Барер ничего не сказал. В глубине души он был согласен с Давидом, но открыто признаться в этом никогда бы не посмел. Республике нужны смелость и дерзость, слабость неприемлема, более того, она губительна. Давид позволяет себе многое, пользуясь дружбой и защитой Робеспьера. То же думает о себе Камилл Демулен, вспомнил Барер об ироничном журналисте, потому и осмеливается говорить так, как не дозволено говорить никому другому. Впрочем, Камиллу это грозит куда большими неприятностями, чем организатору революционных торжеств.

– Так вот, – заговорил Барер после затянувшейся паузы, которой художник воспользовался, чтобы доесть одну булочку и приняться за вторую, – я бы предложил тебе в качестве модели нашу общую знакомую Элеонору Плесси.

– Я уже предлагал ей позировать мне, – кивнул художник, продолжая жевать.

– В самом деле? – очень натурально удивился Барер. – И что она ответила?

– Обещала подумать. Полагаю, это означает согласие, – гримаса, означавшая улыбку, вновь исказила лицо художника.

– Прекрасно! Значит, ты можешь начать хоть сегодня!

– А вот в этом я сомневаюсь, – покачал головой Давид.

Барер бросил на него вопросительный взгляд.

– Похоже, нашу музу арестовали на днях, – Давид произнес эти слова с небрежностью человека, не очень сожалеющего о потере модели.

– Неужели? – теперь Барер удивился по-настоящему. Удивился осведомленности живописца и его безразличию к судьбе Элеоноры.

– Прямо перед тобой приходил Огюстен Робеспьер, – оживленно заговорил Давид, с аппетитом дожевывая третью булочку. – Он-то меня и разбудил. Пришел весь возбужденный, таким я его никогда не видел. Говорит: только ты можешь мне помочь. Я спросил, в чем дело. А он: ее арестовали, я не знаю, кто, уже несколько дней никаких известий. Я спрашиваю: кого арестовали? А он: Элеонору! Признаться, я сначала подумал, что речь идет об Элеоноре Дюпле, у отца которой квартирует Максимилиан. Но оказалось, что это наша красавица.

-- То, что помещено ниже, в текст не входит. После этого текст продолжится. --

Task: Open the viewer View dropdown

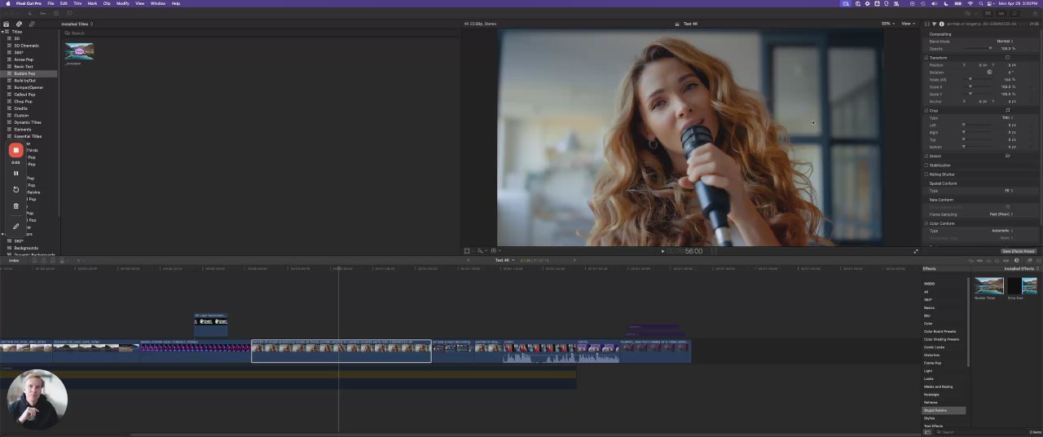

– И о чем тебя попросил Огюстен? – Барер старался придать своему тону небрежное равнодушие, давшееся его ревнивой натуре совсем непросто.

– Помочь в ее освобождении. О чем же еще? – пожал плечами Давид. – Бедняга! Решил навестить ее перед отъездом в миссию в Лион, и нате пожалуйста: дама исчезла в неизвестном направлении!

– Верно, ему предстоит длительное отсутствие. Если память мне не изменяет, он собирался пробыть на юге до лета, – Барер почувствовал облегчение.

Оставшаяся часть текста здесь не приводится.